A rock-solid primer on the history and background of the Jewish people that will appeal to adherents and non-Jews alike.
Surveying more than three millennia—from the Call to Abraham in roughly 1500 B.C.E. to the fall of the Iron Curtain in 1989—Rosenstein (Director Emeritus, Israel Rabbinical Program/Hebrew Union Coll.; Galilee Diary: Reflections on Daily Life in Israel, 2010, etc.) highlights 30 events that have shaped Jewish life. The author effectively captures the essence of each turning point, providing both a timeline and a salient primary text explaining the Jewish understanding of each event. Abraham’s discovering God and Moses’ revelation of the law at Sinai embody the spiritual foundation on which Judaism is built. From there, the author travels through the history of Western civilization, including the Babylonian exile, Greek and then Roman rule, the transformation of oral law into the Mishna, and the experiences of Sephardic, Ashkenazi, and Hasidic Jews.
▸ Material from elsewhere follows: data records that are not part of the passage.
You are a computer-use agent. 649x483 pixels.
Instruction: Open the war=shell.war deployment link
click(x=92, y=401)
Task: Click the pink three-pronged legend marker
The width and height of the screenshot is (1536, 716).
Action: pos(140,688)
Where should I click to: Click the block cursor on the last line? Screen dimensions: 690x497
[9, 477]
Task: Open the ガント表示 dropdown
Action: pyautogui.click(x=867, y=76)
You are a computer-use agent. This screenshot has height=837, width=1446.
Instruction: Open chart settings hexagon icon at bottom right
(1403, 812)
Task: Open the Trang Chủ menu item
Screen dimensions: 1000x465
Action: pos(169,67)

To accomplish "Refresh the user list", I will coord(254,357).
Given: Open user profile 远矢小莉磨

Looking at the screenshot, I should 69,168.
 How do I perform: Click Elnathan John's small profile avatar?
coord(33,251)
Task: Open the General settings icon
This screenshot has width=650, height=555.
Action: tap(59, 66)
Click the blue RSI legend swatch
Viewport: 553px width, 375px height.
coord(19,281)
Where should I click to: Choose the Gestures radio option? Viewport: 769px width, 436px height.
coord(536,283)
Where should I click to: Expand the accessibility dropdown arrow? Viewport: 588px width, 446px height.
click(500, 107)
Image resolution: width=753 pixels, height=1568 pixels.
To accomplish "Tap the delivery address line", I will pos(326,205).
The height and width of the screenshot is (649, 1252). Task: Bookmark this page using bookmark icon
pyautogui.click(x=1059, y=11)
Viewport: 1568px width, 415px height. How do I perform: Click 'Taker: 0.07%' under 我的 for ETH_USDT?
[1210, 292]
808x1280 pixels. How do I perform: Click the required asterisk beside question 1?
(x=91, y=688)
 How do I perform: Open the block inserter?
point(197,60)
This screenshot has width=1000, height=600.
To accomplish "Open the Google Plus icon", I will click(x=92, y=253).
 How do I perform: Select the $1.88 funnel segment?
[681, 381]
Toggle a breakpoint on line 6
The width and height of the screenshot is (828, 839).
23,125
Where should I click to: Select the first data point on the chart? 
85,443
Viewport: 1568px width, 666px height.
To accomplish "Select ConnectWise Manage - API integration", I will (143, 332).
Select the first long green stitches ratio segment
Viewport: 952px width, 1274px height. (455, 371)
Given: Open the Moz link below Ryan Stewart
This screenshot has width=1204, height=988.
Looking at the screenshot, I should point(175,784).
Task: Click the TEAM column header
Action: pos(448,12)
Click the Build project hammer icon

The golden age in Spain (roughly 900 to 1200) saw a toleration of non-Muslims, and the diaspora of the 15th century dispersed Spanish Jews, creating new footholds across Europe. The Enlightenment encouraged Reform Jews to modify their beliefs and practices to better integrate. The end of the 18th century saw the partition of Poland and Jews fleeing to Russia, where they were dealt with by blood libel, expulsions, and pogroms. Ultimately, the only way to survive was to flee, and many went to the United States, joined by Germans, Italians, and Irish. The German immigrants brought the Reform movement and created a truly American Judaism. Into modern times, the Zionists, seeing a nationality, disputed the Reformists. From the beginning, Rosenstein insists that Judaism is a combination of nation, culture, and religion, a fact that will be debated for some time to come. Fortunately, he provides us with the fascinating basics to understand that debate.
Those who fear deep philosophical meanderings can rest easy. Each chapter is supremely readable, understandable, and enlightening, making the book a valuable addition to any library.